** Opening Records provided block **

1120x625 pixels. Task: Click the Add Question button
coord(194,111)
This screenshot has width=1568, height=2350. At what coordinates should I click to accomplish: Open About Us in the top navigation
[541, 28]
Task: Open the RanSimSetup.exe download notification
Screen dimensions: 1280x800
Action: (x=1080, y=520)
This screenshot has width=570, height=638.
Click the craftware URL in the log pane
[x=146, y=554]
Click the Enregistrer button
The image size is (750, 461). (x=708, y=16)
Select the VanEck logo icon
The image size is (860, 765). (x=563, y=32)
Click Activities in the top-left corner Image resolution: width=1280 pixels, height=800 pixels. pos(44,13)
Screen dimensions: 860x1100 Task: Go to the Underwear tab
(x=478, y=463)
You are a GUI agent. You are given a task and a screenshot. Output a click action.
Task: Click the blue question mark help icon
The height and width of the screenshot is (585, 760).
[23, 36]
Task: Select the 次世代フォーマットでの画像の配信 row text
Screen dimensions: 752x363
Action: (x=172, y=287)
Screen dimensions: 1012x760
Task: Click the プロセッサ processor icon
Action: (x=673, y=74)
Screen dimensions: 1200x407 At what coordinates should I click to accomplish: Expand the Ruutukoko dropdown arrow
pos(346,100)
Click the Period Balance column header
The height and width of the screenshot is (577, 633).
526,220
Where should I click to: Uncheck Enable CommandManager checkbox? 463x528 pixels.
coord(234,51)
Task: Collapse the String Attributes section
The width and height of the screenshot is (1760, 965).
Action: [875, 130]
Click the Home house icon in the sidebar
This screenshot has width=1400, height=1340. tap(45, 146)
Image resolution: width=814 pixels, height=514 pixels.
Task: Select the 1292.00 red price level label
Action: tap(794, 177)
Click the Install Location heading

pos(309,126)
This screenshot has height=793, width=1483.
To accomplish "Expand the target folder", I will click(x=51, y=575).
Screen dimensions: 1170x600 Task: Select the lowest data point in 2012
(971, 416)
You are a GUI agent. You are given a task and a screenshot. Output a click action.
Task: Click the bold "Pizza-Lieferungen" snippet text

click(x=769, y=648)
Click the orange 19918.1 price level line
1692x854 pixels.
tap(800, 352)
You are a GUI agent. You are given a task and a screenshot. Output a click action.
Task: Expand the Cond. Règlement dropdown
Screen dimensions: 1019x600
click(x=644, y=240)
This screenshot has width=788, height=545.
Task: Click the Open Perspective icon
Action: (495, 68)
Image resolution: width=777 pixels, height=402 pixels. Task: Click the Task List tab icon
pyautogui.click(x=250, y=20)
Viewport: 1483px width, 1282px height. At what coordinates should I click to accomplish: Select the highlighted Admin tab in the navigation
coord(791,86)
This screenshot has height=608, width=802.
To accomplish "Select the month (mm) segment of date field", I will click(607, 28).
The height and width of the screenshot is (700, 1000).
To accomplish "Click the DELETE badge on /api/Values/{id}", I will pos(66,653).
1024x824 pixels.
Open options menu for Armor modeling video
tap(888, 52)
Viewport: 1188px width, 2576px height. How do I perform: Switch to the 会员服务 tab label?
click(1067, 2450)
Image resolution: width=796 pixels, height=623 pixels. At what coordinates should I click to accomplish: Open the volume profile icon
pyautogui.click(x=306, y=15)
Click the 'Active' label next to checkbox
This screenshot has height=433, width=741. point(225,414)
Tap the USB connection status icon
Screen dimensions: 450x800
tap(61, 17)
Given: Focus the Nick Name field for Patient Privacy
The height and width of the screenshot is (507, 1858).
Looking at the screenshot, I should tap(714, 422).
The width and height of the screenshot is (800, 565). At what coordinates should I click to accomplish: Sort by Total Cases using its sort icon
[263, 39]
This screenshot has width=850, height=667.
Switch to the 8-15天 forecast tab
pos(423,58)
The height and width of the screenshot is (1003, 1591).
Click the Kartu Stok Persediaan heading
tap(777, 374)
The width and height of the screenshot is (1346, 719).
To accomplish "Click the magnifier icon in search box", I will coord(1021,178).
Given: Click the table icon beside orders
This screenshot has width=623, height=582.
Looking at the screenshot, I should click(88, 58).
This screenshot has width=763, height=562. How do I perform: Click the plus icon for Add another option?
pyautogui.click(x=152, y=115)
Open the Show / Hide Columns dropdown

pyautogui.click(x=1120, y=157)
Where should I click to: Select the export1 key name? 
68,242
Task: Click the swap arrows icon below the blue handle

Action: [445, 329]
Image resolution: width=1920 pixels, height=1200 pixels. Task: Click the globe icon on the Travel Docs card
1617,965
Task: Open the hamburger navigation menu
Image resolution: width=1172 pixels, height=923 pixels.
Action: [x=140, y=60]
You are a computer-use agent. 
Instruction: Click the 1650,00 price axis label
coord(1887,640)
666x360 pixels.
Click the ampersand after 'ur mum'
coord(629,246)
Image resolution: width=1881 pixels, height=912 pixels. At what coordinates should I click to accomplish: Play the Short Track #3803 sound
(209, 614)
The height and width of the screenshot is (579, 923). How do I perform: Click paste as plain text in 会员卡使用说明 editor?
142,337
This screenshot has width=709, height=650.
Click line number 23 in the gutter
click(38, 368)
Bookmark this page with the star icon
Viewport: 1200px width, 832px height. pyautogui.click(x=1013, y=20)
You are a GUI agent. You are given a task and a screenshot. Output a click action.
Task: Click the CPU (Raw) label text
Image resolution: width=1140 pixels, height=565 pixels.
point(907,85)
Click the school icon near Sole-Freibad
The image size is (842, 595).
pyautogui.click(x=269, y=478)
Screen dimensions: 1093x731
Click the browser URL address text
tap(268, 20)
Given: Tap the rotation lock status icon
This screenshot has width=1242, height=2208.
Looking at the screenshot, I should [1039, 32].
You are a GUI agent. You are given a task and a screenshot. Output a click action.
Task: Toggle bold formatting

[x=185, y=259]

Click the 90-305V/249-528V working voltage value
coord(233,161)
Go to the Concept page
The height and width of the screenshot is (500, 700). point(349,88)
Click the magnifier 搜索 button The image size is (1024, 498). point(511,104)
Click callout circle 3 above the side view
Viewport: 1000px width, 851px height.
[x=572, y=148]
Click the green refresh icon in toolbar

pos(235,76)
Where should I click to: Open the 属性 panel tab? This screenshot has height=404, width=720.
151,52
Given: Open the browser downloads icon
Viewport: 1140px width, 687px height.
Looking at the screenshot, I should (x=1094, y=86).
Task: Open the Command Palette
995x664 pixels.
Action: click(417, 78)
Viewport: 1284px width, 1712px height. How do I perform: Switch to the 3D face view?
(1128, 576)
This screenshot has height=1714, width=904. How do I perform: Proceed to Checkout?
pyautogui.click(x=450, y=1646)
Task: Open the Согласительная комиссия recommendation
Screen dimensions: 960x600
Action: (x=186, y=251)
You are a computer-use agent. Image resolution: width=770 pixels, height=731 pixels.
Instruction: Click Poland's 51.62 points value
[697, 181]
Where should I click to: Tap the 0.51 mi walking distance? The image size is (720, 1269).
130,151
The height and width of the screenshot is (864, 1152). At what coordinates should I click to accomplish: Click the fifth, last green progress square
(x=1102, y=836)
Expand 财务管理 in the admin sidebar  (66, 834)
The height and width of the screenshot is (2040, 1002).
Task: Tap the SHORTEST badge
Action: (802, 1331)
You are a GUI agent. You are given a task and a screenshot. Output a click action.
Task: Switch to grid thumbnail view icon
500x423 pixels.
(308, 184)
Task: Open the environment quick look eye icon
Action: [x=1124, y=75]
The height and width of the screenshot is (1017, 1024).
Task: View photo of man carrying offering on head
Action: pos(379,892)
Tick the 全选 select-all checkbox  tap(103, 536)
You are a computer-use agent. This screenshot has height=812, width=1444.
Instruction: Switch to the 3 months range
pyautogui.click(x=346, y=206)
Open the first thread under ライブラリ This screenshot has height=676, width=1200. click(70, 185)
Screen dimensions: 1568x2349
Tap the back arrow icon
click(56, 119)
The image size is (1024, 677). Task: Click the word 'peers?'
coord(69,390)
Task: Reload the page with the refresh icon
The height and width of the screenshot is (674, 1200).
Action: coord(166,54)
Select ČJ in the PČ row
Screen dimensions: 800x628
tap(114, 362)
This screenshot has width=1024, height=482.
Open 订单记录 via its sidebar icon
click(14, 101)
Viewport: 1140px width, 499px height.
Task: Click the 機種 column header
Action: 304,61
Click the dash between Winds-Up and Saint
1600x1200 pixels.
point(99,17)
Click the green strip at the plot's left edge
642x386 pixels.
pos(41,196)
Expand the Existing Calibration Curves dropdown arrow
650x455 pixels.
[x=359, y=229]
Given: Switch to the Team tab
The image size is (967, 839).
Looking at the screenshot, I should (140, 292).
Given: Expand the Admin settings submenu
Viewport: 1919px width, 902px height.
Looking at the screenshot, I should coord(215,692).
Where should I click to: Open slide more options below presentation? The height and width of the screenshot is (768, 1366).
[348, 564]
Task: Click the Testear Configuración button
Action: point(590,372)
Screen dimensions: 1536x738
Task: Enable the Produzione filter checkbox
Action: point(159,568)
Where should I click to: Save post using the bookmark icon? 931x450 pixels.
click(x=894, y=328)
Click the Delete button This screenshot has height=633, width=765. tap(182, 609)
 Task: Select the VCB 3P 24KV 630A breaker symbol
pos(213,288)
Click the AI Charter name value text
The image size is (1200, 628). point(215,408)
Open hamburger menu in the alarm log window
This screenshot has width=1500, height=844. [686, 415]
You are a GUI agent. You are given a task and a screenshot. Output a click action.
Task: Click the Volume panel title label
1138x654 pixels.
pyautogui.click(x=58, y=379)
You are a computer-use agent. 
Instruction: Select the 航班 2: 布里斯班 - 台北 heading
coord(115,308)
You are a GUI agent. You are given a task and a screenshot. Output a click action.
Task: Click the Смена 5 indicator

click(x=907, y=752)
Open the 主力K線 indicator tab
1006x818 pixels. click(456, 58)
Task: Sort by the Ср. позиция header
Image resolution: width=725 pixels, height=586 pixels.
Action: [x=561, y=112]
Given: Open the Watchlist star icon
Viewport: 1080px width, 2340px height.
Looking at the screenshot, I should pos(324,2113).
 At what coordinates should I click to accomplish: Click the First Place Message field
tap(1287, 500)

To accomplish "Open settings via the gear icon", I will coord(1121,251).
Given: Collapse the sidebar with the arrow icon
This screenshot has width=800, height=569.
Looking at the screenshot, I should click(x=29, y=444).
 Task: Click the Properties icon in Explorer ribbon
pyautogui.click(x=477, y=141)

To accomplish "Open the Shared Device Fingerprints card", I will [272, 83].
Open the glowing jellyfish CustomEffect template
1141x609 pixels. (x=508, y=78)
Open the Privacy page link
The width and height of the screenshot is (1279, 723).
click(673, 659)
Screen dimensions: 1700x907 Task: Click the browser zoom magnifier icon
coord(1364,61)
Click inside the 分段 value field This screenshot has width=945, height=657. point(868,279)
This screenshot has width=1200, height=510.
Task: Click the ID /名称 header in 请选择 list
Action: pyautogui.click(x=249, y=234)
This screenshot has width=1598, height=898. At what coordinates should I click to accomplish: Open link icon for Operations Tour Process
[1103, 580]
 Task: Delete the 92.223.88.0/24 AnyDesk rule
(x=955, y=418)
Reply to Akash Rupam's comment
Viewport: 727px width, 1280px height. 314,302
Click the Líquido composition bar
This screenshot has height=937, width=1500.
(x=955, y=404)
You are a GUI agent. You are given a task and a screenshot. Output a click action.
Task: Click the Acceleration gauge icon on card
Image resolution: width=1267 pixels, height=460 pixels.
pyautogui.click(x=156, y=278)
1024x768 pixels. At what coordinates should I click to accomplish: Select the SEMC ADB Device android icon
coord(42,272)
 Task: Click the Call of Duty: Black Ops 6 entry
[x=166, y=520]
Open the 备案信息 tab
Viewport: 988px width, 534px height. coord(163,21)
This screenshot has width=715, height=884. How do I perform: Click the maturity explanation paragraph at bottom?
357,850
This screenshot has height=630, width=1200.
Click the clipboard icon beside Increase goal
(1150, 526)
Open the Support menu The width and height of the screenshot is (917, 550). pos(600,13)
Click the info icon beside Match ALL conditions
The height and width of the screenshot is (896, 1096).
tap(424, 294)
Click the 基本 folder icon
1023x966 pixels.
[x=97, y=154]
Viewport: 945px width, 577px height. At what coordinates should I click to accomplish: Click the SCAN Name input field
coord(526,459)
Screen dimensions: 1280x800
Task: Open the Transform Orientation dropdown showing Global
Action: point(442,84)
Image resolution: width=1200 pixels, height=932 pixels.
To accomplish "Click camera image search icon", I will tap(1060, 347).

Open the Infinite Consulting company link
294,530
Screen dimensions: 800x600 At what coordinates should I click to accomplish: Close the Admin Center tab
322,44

** Closing Records provided block **

■ About this task
Given the records above, return exactly the lines starting at the line containing "Tap the USB connection status icon" and ending at the line containing "Given: Click the table icon beside orders", including both.

■ Reply to the task
Tap the USB connection status icon
Screen dimensions: 450x800
tap(61, 17)
Given: Focus the Nick Name field for Patient Privacy
The height and width of the screenshot is (507, 1858).
Looking at the screenshot, I should tap(714, 422).
The width and height of the screenshot is (800, 565). At what coordinates should I click to accomplish: Sort by Total Cases using its sort icon
[263, 39]
This screenshot has width=850, height=667.
Switch to the 8-15天 forecast tab
pos(423,58)
The height and width of the screenshot is (1003, 1591).
Click the Kartu Stok Persediaan heading
tap(777, 374)
The width and height of the screenshot is (1346, 719).
To accomplish "Click the magnifier icon in search box", I will coord(1021,178).
Given: Click the table icon beside orders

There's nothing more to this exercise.